No me preocupan en absoluto las crisis porque significan oportunidad. Como dicen los físicos, el Universo engendra desorden, es decir, caos. Es la segunda ley de la termodinámica. Se trata de una ley que siempre me producía vértigo, ya que está incardinada en la Naturaleza y significa que evolucionamos hacia un desorden imparable. Un verdadero fatum. Sin embargo, me liberó de esa inquietud leer el libro La nueva alianza de Ilya Prigogine. Fue Premio Nobel de Química en 1977 por su teoría de las “estructuras disipativas”, es decir, por su descubrimiento de que el desorden se puede compensar trabajando en sentido contrario, es decir, disipando la energía, pero, si el caos llega a su punto máximo, entramos en la fase de las bifurcaciones. Es el momento más interesante. Si insistimos en el caos, el sistema colapsa, pero antes de hacerlo intenta vías de escape, bifurcaciones, oportunidades. Si el sistema es capaz de encontrar entonces una vía evolutiva, ese sistema da un salto de carácter cualitativo.

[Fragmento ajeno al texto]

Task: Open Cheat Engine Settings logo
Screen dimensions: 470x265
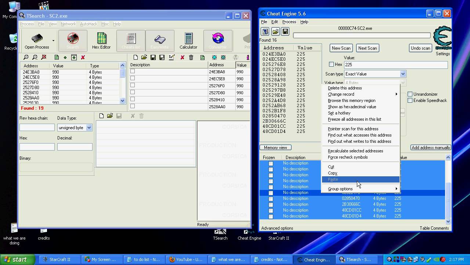Action: (x=442, y=40)
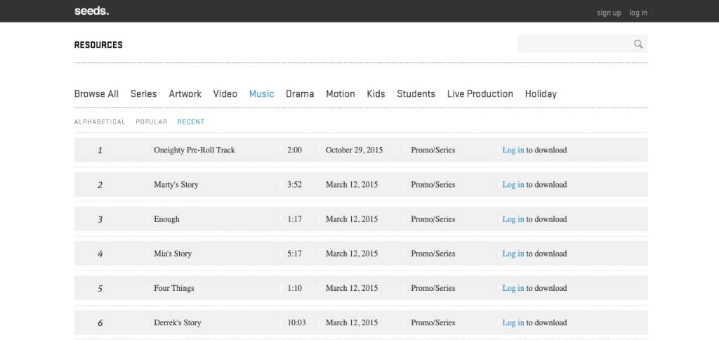The height and width of the screenshot is (340, 719).
Task: Click Log in for Oneighty Pre-Roll Track
Action: (x=513, y=150)
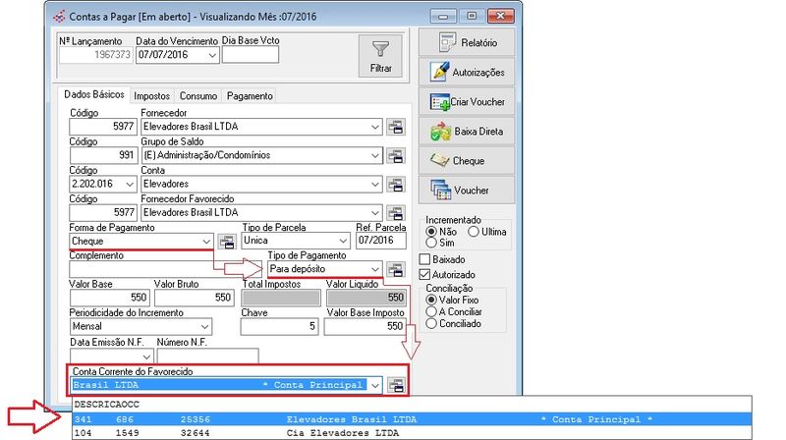Click the lookup icon beside Conta field

click(x=396, y=184)
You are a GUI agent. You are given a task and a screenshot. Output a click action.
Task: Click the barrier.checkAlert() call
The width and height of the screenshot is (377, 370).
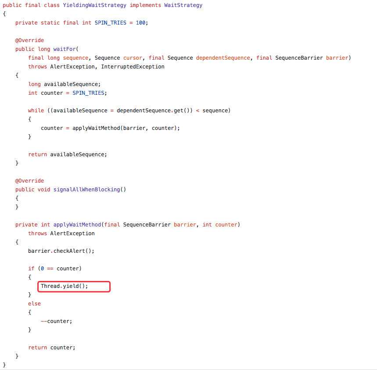61,251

Su ayudante, Isabelle Stenger, aplicó este principio al mundo de la Sociología y comprobó que sucede lo mismo con los grupos humanos. Cuando un grupo humano llega a un nivel extremo de caos reacciona igual, pero con la condición de que para no colapsar y poder evolucionar ha de cambiar sus creencias, que es lo más arraigado que tenemos. No sus teorías, ni sus gustos, ni sus modos, sino sus creencias. Y me preguntaba si Podemos sería capaz de cambiar algunas de sus creencias y dar un salto al siguiente nivel evolutivo.

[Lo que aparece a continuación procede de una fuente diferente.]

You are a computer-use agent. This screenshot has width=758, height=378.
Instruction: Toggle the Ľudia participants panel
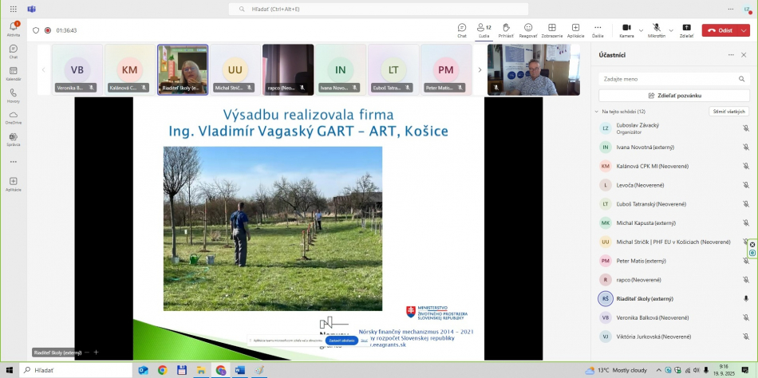484,30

A riesgo de equivocarme, trataré de ajustar algunas de esas creencias. Ya no somos una herramienta para cambiar la realidad, sino un grupo humano en busca de su propio sentido y del sentido del mundo; un grupo de mujeres y hombres comprometidos consigo mismos e involucrados con la sociedad que nos ha tocado vivir. No se trata ya de ser más de izquierdas que nadie, sino de ser vanguardia con todos los retos que ello supone en un mundo tan cambiante como el nuestro, que avanza tras la inteligencia artificial, el dataísmo o la tecnobiología, sin otra dirección que no sea el lucro, hacia el algoritmo final que regirá nuestra existencia. Con análisis políticos y sociales del siglo XIX ya no vamos a ninguna parte en los albores del XXI. Tampoco podemos ser un partido al uso, porque esos ya no reflejan la compleja sociedad que nos rodea. En definitiva, que tenemos que reinventarnos. Todos los estatutos, protocolos, normas y organigramas tendrían que caber en una hoja de papel, porque el mapa no es el territorio. Para eso hay que creer en la inteligencia colectiva y en la buena voluntad de la gente, en lugar de instalarnos en sospechas recurrentes que van minando ambas cosas.

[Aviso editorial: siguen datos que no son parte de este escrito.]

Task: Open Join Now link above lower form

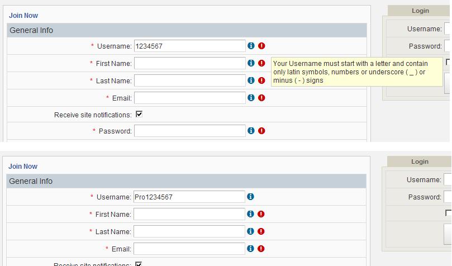Action: tap(23, 167)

En cuanto a lo que necesita hoy la ciudadanía de las y los políticos es una protección real frente al desamparo, una empatía amorosa con nuestra condición vulnerable, una mano tendida en esta carrera de fondo que es la vida, una alegría contagiosa por compartir lo común, las condiciones materiales para crecer en formación, en bienestar, en libertad, en acogida; el compromiso que nos permita crear un futuro y alcanzar nuestros sueños en un planeta sostenible. Mediocres, fríos y calculadores abstenerse. Hay que exigir a la clase política una calidad humana ejemplar tan importante como su capacidad de gestión y que olvide su tablero político de solucionar los conflictos por la guerra, algo tan odiosamente patriarcal. “Dormíamos, despertamos”, se ha inmortalizado en la Puerta del Sol. Tal vez sea la hora de despertar como hicimos entonces.